On the other, that prior admission could function (in a somewhat perverse way) to limit any argument that a (still-unannounced) suspension caused additional harm. For one, there may be statute of limitations issues, which bar claims after a certain amount of time elapses. (There is far too much we don’t know to assess that possibility at this point.) It could also be argued that, having already identified himself as a player who had relied on PEDs, any new PED revelations have a more limited impact. Rodriguez could claim that the Yankees chose to market him in spite of the known badge of PED use, choosing to associate themselves with an already-tarnished brand. This could go to several ends: for instance, disproving that the Yankees reasonably relied on any assurances Rodriguez may have given regarding continued PED use, disrupting the connection between a suspension and damages, or driving down the damages in a potential award.
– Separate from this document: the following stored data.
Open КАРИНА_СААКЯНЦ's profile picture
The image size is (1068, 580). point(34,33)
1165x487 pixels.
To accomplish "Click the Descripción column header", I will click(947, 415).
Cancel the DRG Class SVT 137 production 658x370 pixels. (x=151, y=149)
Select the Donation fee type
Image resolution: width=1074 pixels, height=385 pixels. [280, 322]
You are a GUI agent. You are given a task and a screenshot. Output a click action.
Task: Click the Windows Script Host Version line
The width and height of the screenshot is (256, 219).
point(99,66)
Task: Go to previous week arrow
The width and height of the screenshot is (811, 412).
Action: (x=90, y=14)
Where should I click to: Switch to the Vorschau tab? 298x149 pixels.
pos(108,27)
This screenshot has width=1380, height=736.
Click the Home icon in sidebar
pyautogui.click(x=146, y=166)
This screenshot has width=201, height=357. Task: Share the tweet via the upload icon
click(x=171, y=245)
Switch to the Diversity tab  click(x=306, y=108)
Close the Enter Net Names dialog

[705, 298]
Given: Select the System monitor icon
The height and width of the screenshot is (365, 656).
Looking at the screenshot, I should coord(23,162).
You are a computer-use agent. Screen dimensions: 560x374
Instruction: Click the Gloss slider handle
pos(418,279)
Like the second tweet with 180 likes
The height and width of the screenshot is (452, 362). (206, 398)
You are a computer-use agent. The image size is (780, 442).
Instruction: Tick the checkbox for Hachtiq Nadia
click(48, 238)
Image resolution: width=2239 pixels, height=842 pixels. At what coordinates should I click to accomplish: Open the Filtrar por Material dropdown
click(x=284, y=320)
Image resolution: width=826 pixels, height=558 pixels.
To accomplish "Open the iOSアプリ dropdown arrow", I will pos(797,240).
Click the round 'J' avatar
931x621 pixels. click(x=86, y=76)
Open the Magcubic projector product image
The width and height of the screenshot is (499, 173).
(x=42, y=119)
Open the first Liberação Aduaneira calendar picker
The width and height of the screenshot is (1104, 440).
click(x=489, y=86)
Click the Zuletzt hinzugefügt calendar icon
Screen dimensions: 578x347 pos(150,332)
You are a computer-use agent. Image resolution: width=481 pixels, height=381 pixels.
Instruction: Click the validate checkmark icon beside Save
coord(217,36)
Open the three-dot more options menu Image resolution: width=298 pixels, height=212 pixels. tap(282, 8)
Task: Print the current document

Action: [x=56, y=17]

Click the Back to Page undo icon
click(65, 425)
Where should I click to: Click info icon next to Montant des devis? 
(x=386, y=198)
Finally, let’s turn to the unique marketing aspect of Rodriguez’s deal. Unlike most baseball contracts, the $30MM in marketing incentives are somewhat analogous to the Lance Armstrong situation discussed in Part II. This clause helps to substantiate an argument that Rodriguez was paid for services beyond simply showing up to the ballpark, and reflects Rodriguez’s unique status as the game’s biggest name at the time he signed his extension.
Further, the clause itself could be subject to attack, either on an unjust enrichment theory (as in the Armstrong case) or other basis. Rodriguez has already acknowledged that at least some of his earlier home run tallies were tainted, and a suspension could discredit future long balls. Of course, it remains to be seen whether Rodriguez will even have the chance to notch the various milestones. And unlike Armstrong’s vacated titles, A-Rod’s past and future home runs will presumably stay in the Yanks’ scorebooks. While the team’s ability to market those milestones has undoubtedly been greatly impaired, finally, the overall value at play here seems likely to be relatively limited as a practical matter. Still, if the team chose to go after him at all, I’d expect a claim along these lines to show up.
We’ve covered a lot of ground, but this preliminary look at a team’s creative legal option serves primarily to highlight the vast complications, costs, and risks involved. By pursuing litigation, even if successful, teams would risk further damage to their (and the league’s) brand through the discovery process, to say nothing of runaway legal costs, labor issues, adverse legal rulings, or even government intervention. Those concerns very likely outweigh the potential benefits, after discounting any potential returns based upon the likelihood of success. If claims along these lines come up at all, it will likely be in private negotiations rather than a public forum.
Litigation (along with the underlying legal relationships that it addresses) is far more uncertain and variable, I think, than many people realize. My purpose here, then, was to take a somewhat real-world (but admittedly non-expert) look at the suggestion that litigation was a potential option, and to provide MLBTR readers with a sketch of how an attorney might approach the investigation and research of such a proposition. While I certainly do not claim to have been correct or exhaustive in all accounts — and heartily discourage anyone from relying in any way on what I've written! — I hope it has at least been an interesting thought experiment. I look forward to addressing any criticisms or observations in the comments.